Hay gobernantes latinoamericanos que fueron casi eternos en el mando, Fidel Castro estableció la marca máxima, no llegó al medio siglo gobernando por escasos nueve meses y cuando renunció al cargo de primer ministro era el poder real detrás del trono, hasta que falleció nonagenario; Alfredo Stroessner permaneció en la silla presidencial 35 años, Rafael Leónidas Trujillo y Porfirio Díaz 5 años menos que él.
Por esas circunstancias caprichosas que ocurren en la política, cuando Ardern dimitió Daniel Ortega se juramentó como jefe de gobierno, al finalizar ese quinto mandato será otro sempiterno caudillo latinoamericano que arriba al plazo nefasto de estar tres décadas en la presidencia. A Ortega no lo cansa el poder; en cambio, a Ardern no le interesa ser la dirigente irremplazable y la figura estelar de la política neozelandesa.
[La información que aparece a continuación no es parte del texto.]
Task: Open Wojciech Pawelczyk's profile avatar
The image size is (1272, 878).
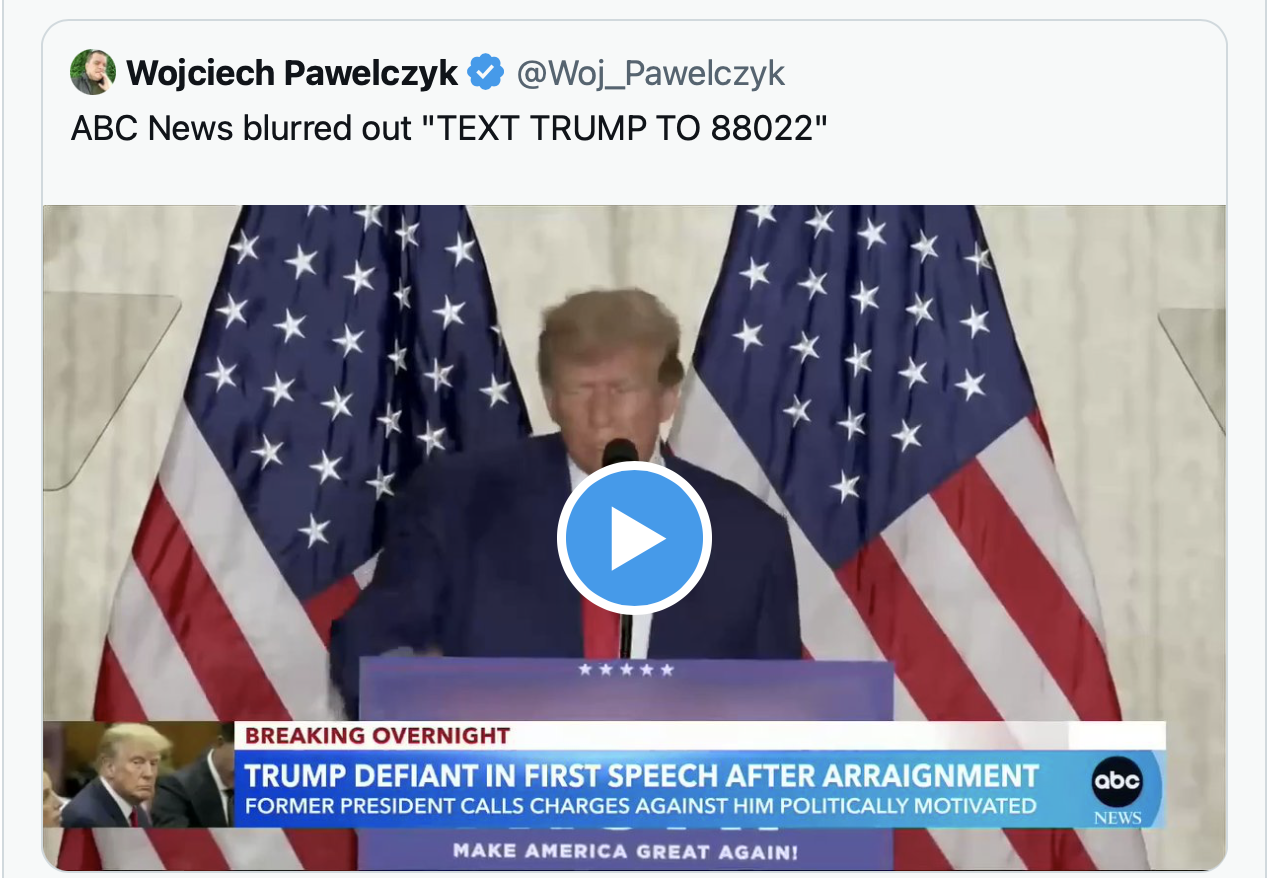Action: point(92,73)
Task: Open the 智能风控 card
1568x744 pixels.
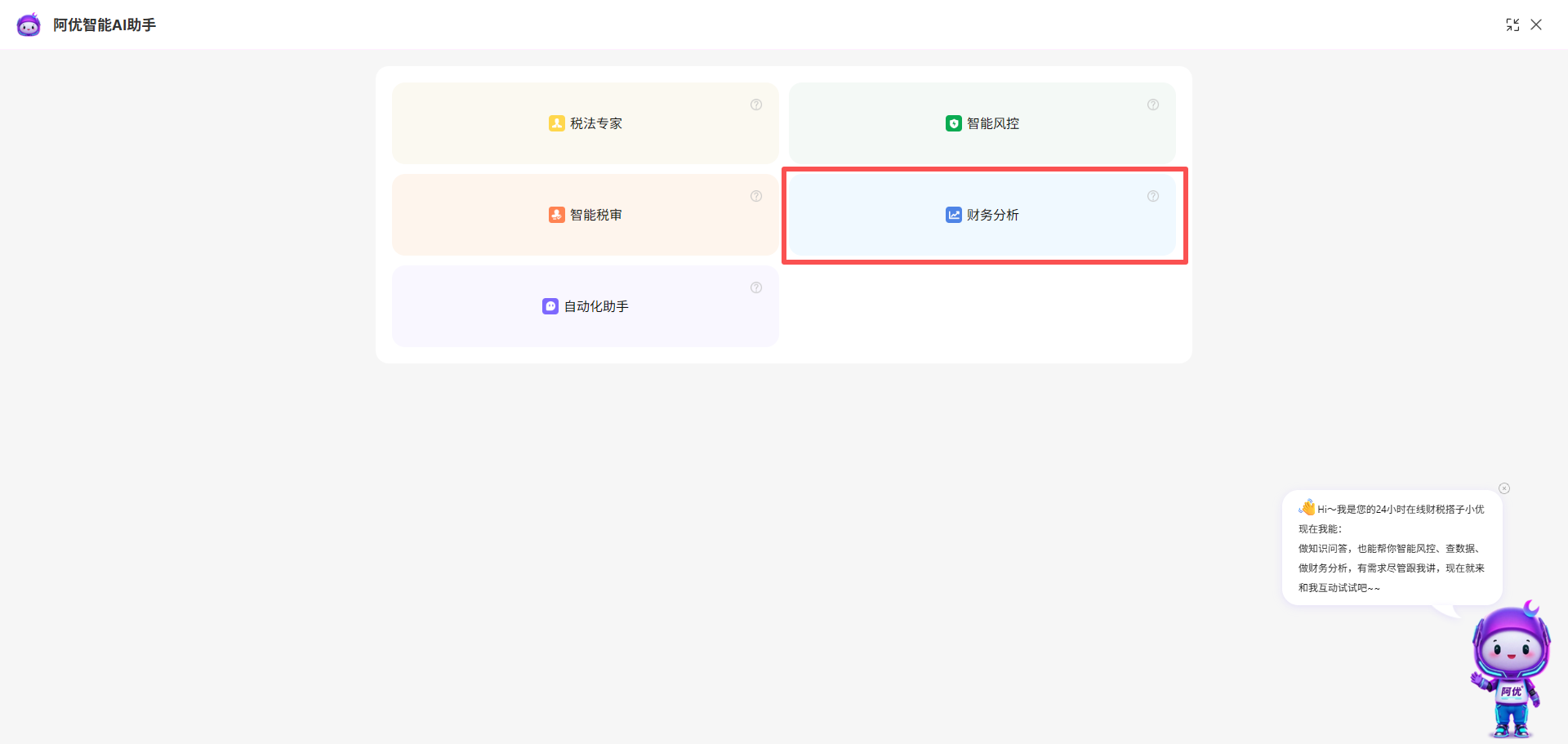Action: (x=982, y=123)
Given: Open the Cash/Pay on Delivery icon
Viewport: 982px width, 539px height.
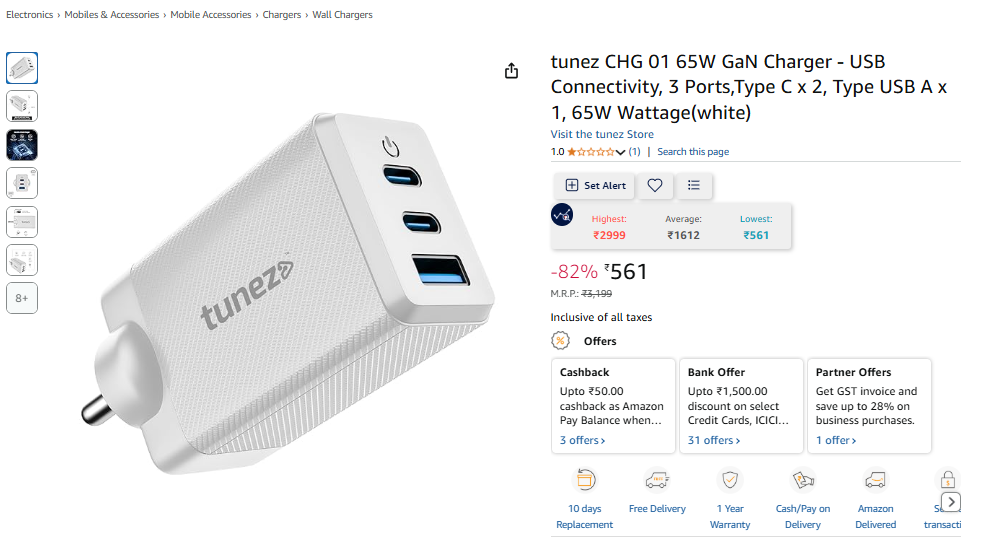Looking at the screenshot, I should click(803, 480).
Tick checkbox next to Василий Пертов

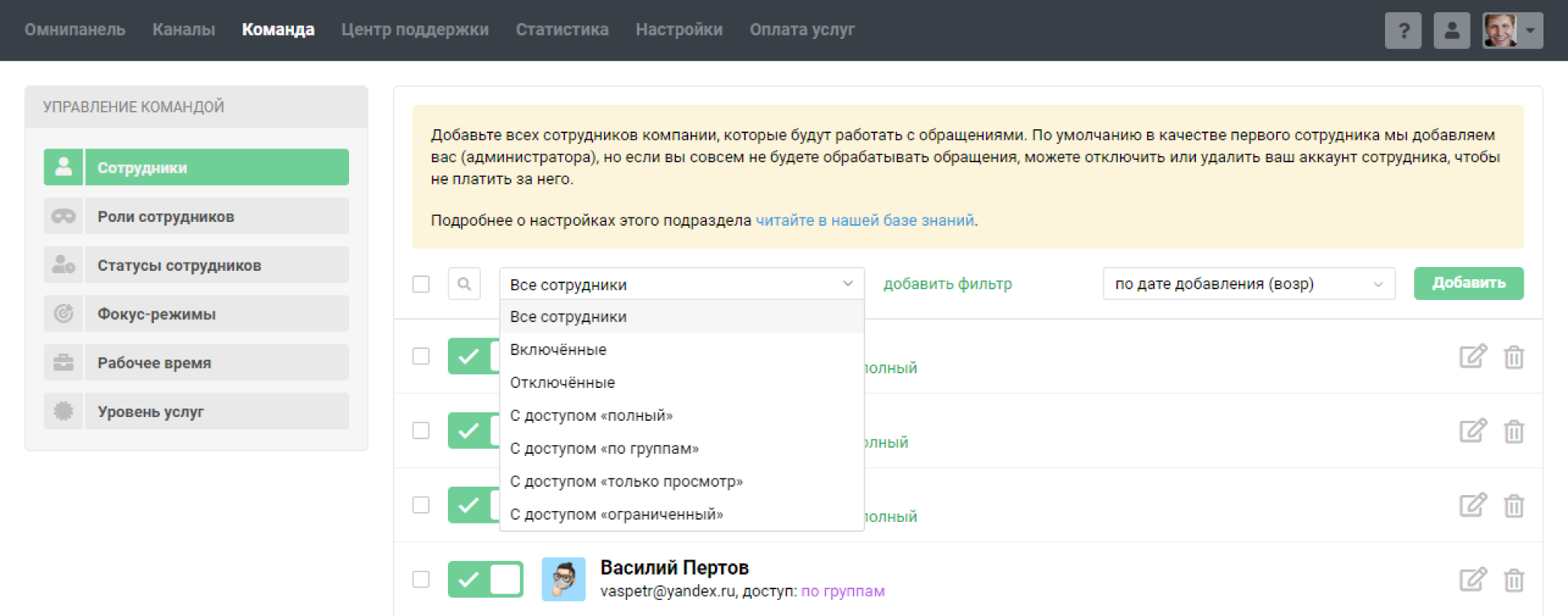[421, 579]
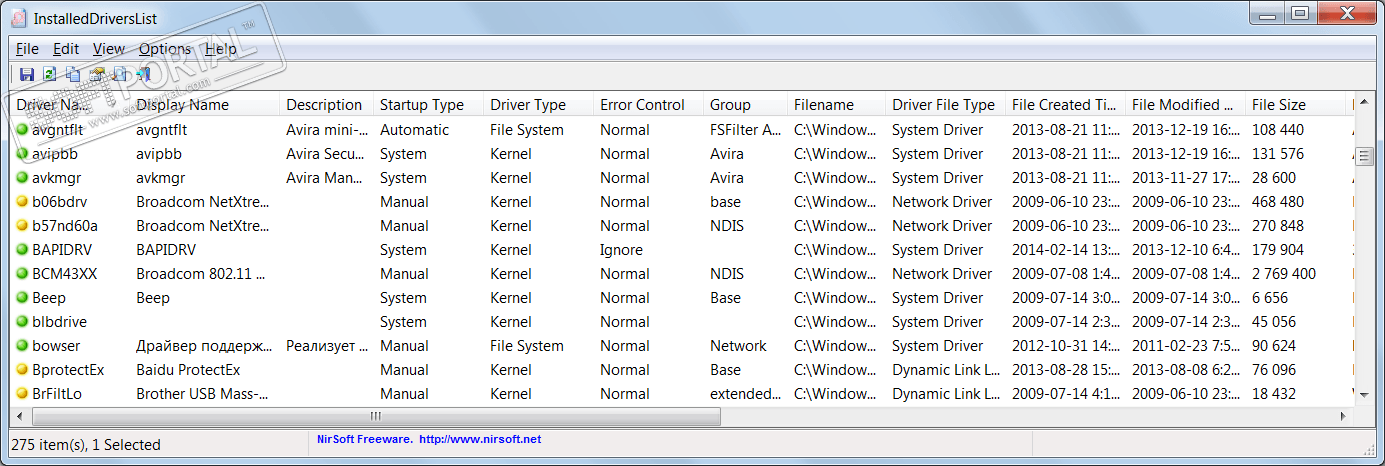Click the vertical scrollbar down arrow
Viewport: 1385px width, 466px height.
coord(1362,396)
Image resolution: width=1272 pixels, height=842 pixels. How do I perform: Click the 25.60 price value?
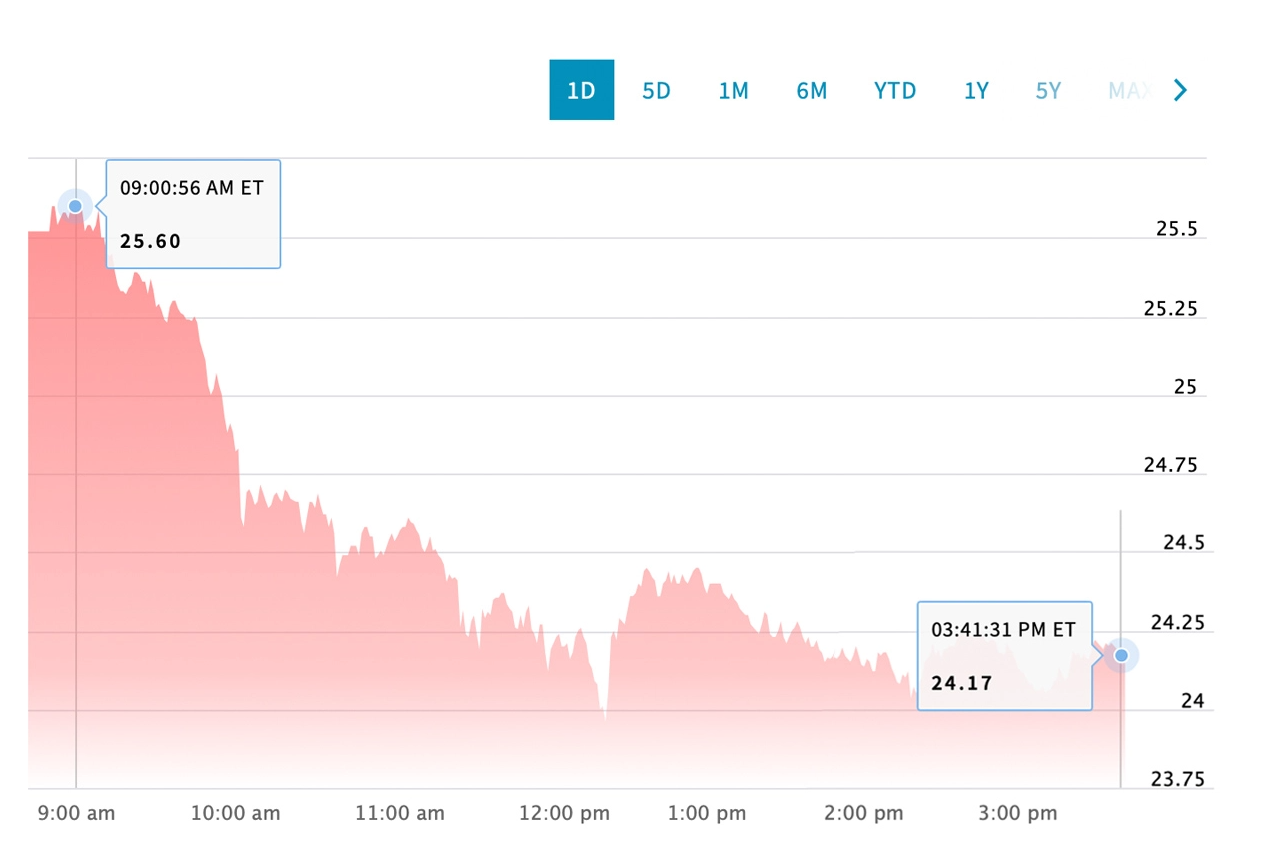149,241
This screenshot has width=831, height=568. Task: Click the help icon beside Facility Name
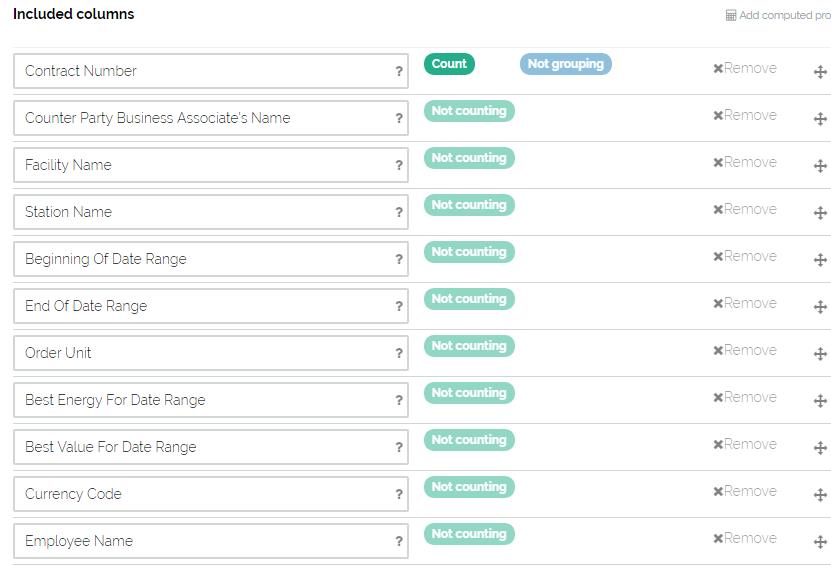pos(399,166)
Ahora mismo en Latinoamérica y en países del mundo cuando la democracia está acosada por regímenes tiránicos, autoritarios, personalistas y la han vulnerado presidentes electos, Ardern trae en el rostro la marca mensajera de los nuevos líderes que no se atornillan en el cargo.
Hay políticos que tienen la cualidad de saber cuándo es el momento de alejarse del poder y dar el paso de abrir caminos al relevo, en ese instante su oficio de dirigir se torna en algo extraordinariamente más efectivo para bien de los ciudadanos. Se diría que es un don. Será que Jacinta Ardern lo tiene.